### EXTRACT PROVIDED
_ _ _ _ _

Now, if someone needs to spread the cost of a $25 purchase then that's a worry in terms of credit quality most certainly. It does make for lots of business however.


----------



## bigdog (8 March 2019)

Motley Fool reports
https://www.fool.com.au/2019/03/06/...e-has-rocketed-490-higher-in-just-five-weeks/

*The Splitit share price has rocketed 490% higher in just five weeks*
James Mickleboro | March 6, 2019

The *Splitit Ltd * (ASX: SPT) share price has continued its remarkable run on Wednesday and surged to a new all-time high.

At the time of writing the payment company’s shares are 14% higher at $1.18. This latest gain means the Splitit share price has risen an incredible 490% since listing on the ASX at 20 cents per share on January 29.

The *Afterpay Touch Group Ltd* (ASX: APT) and *Zip Co Ltd* (ASX: Z1P) rival now has a market capitalisation of approximately $320 million.

*Why has the Splitit share price rocketed higher?*
With no news out of the company, I suspect investors have been buying Spiltit’s shares on the belief that it could be the next Afterpay Touch.

Splitit is an Israel-headquartered payments company providing a cross-border credit card-based instalment solution to businesses and merchants.

Its service allows consumers to pay for a product using their existing credit cards but divide the total purchase cost across as many interest-free monthly payments as they feel is necessary, up to a limit of 36 months.

Debit cards can also be used, but consumers are limited to $400 of credit and must repay the balance through a maximum of three interest-free monthly payments.

Another service the company offers which separates it from the competition is a _try now, pay later_ service. Merchants can allow shoppers to try out items for up to 90 days before any payment is charged to their credit card.

The item cost is put on hold on the shopper’s credit card to protect the merchant, ensuring that payment is made in the event that the shopper does not actively finalise the purchase or return the item. If the shopper decides to return the item, the hold is released, and the shopper is not charged any interest or fees.

*What now?*
Last week Splitit released its preliminary final report which revealed full year revenue of US$790,000 and a loss after tax of $4.4 million. Clearly it is still early days for the company, but it could be worth keeping a close eye on its progress in the coming years.


----------



## peter2 (11 March 2019)

Wow, short term traders are having some fun with this stock since listing two months ago.






edit: Unfortunately I'm not one of them.


----------



## kid hustlr (11 March 2019)

It's pretty frantic Pete,

back to square on the day!


----------



## peter2 (11 March 2019)

Yikes, that was a serious intraday selloff after the speeding ticket. 
This is a 5m chart for Mon 11/03/19. Response to the ASX "speeding ticket" was released at 15:04.

_ _ _ _ _

(Data for locating visible targets)
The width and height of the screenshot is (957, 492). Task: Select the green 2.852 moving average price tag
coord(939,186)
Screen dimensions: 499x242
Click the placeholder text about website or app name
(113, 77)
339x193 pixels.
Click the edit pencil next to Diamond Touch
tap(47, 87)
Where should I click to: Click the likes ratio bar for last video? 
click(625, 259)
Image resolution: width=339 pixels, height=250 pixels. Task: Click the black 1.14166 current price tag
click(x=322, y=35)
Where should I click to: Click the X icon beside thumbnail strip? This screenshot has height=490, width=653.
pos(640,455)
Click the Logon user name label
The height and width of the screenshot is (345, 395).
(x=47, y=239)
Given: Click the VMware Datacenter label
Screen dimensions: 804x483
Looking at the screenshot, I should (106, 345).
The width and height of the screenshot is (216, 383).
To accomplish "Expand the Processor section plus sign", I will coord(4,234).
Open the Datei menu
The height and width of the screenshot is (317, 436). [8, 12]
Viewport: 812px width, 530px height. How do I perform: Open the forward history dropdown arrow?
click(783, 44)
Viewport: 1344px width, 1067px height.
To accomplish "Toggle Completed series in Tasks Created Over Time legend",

_ _ _ _ _

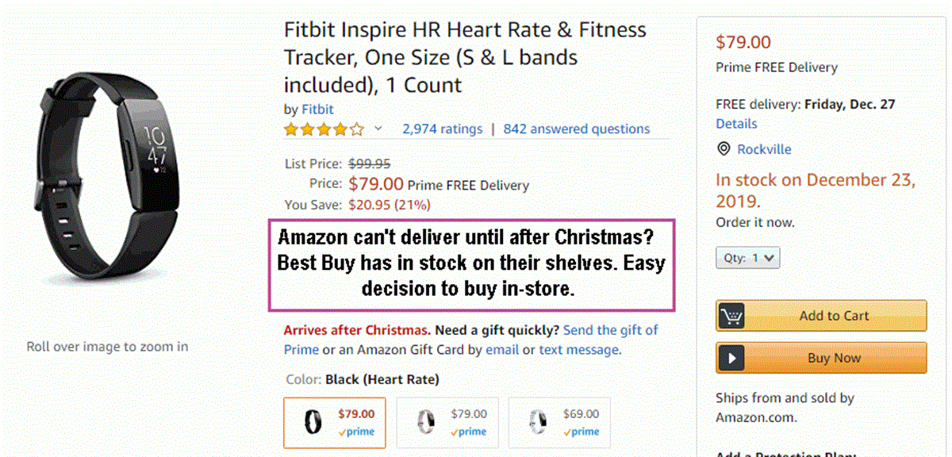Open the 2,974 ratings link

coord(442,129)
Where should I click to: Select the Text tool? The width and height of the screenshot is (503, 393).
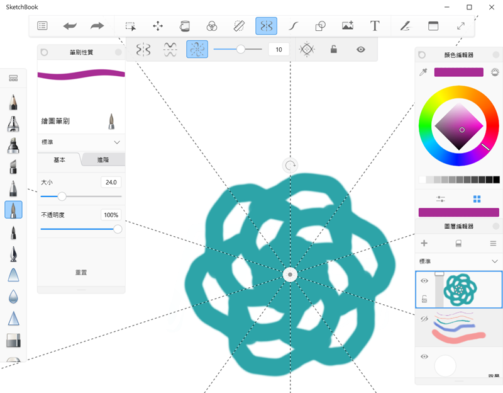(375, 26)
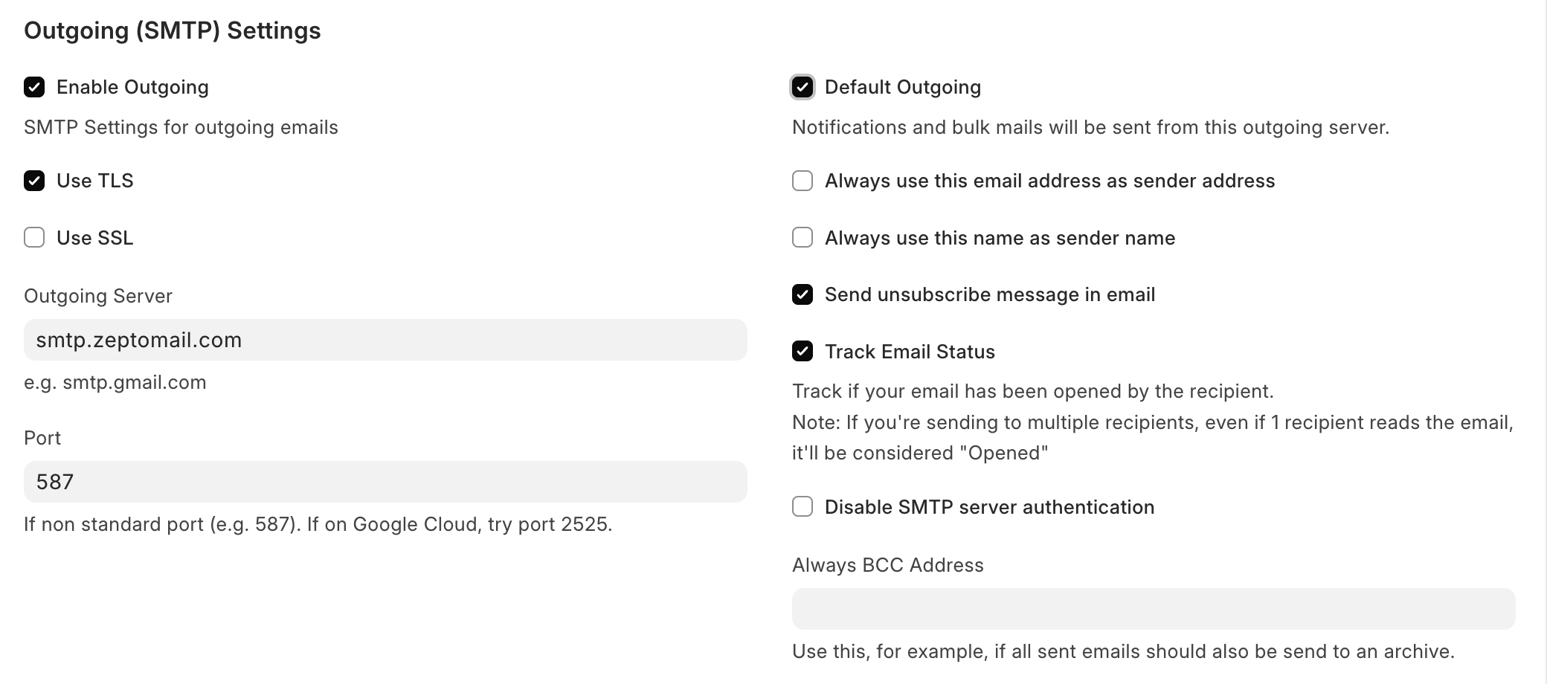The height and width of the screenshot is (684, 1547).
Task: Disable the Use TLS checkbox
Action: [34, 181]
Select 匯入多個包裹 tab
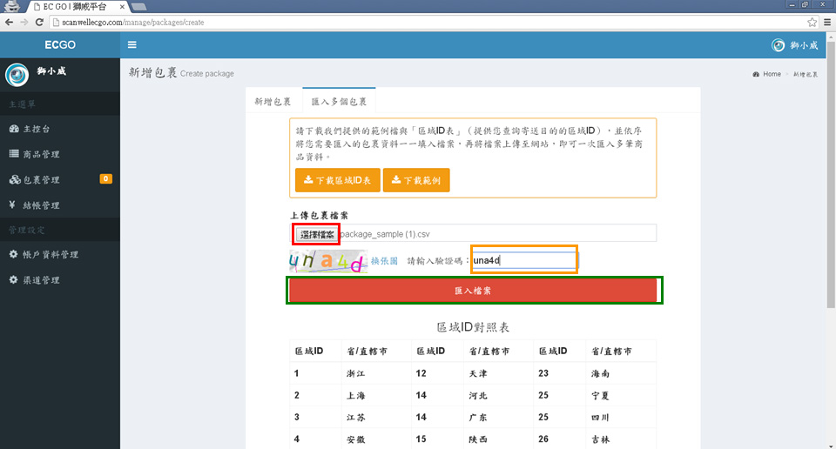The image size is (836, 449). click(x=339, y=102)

_ _ _ _ _

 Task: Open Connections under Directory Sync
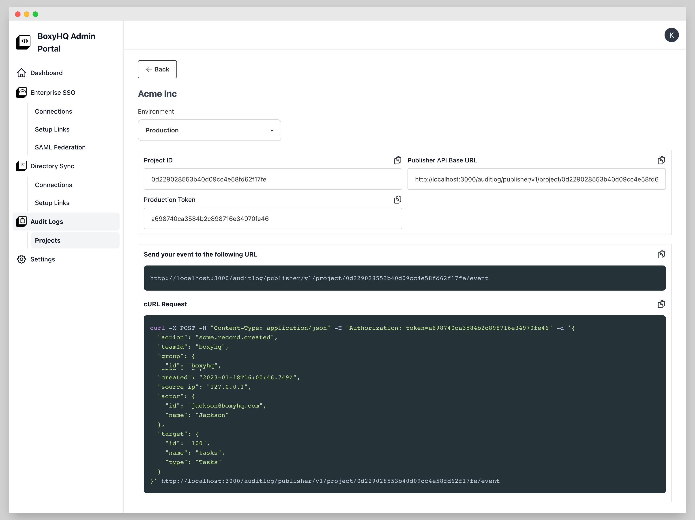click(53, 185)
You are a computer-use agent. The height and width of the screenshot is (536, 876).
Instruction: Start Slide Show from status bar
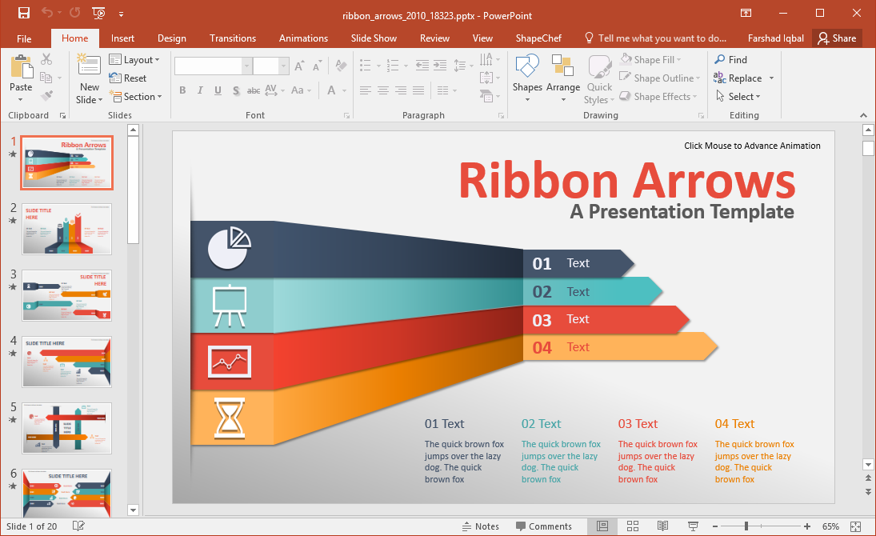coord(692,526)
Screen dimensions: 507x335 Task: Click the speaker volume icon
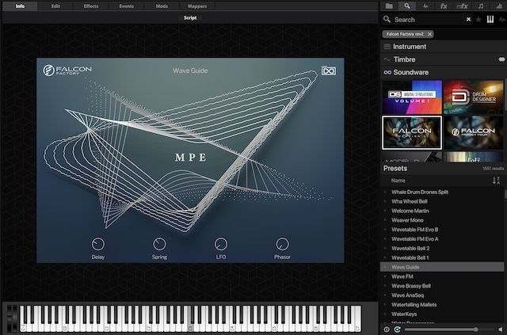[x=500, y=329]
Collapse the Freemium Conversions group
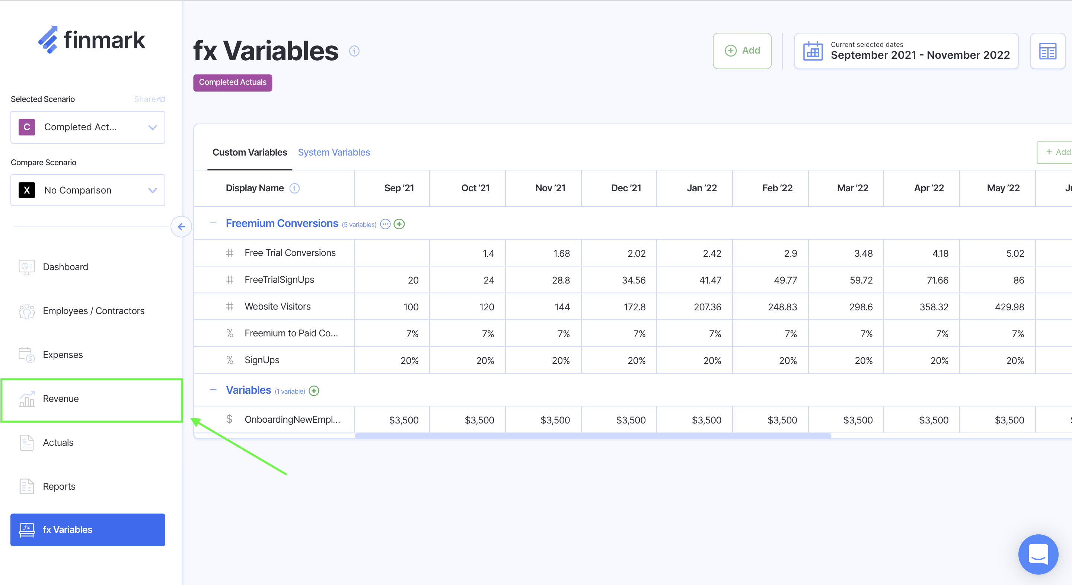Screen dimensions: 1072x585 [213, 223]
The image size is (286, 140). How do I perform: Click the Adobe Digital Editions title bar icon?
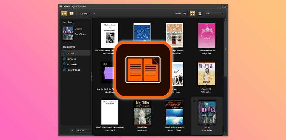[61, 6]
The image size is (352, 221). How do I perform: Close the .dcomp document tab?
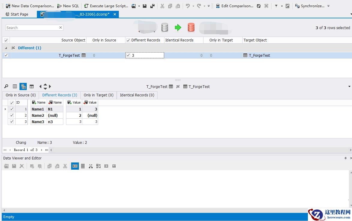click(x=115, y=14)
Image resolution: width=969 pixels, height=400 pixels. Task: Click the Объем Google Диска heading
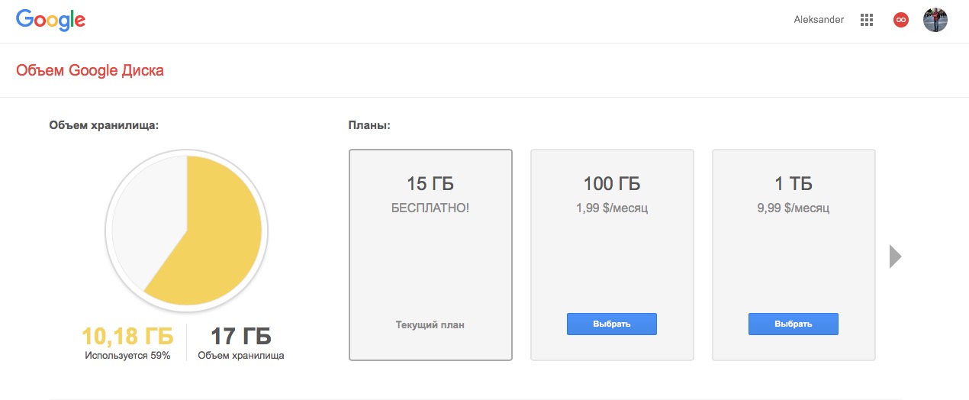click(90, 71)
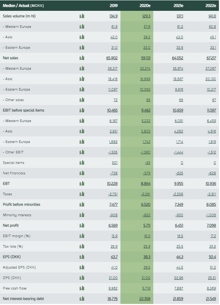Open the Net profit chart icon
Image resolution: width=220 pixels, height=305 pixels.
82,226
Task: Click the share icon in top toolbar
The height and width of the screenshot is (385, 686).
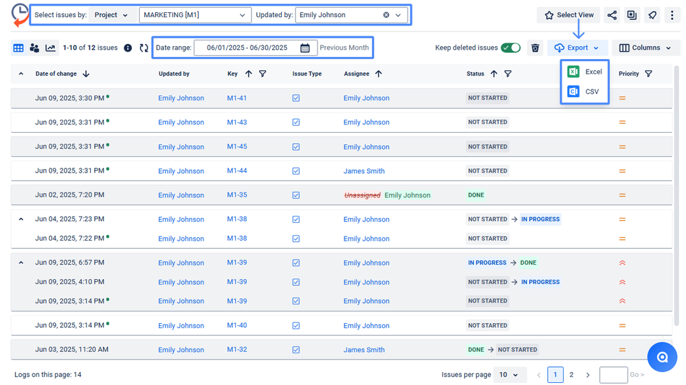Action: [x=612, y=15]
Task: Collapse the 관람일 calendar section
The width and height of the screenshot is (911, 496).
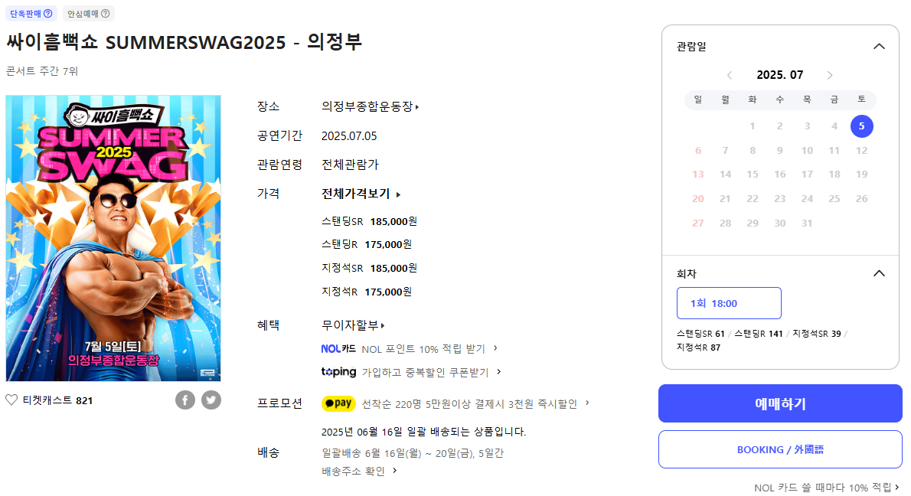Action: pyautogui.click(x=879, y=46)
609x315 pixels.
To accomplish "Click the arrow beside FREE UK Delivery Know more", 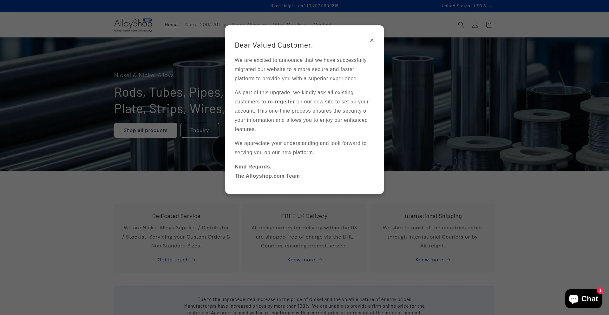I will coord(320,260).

_ _ _ _ _

### WRITTEN PROBLEM
Can you write the next part of the forum thread on the Splitit share price, picking up right after its final sentence? These entries have no connection to the text.

### SOLVED PROBLEM
----------



## citac (15 March 2019)

Day traders having a ball over the last 45 days, I don't have the guts for it yet Peter2.

Is anyone else looking at names involved in this business, big names floating around the stock. 

I'm trying to figure out if its a free carry and hold or still worth accumulating stock to be honest. The movements are huge and the volume is dropping off after it was played with really bad for a couple days.

-I personally like the way the company is positioned, in between the merchant and the customer.

-It doesn't punish the retailer or the customer and provides a quick and easy payment service which in todays marketing is a fundamental. Customers want ease of use and want it to be safe and secure.

-Credit Cards aren't going anywhere they provide flexibility.

-Customers use there existing Credit card limits to purchase goods however they get to select the best payment method that suits them while not paying interest. I would choose this any day verses my direct bank account. 

-Small business will be able to use this in the same effect, most SMB have a 20k to 40k limit on credit cards, imagine not having to pay interest for a extended period of time without having to apply for new terms, you just select it at payout, quick and simple.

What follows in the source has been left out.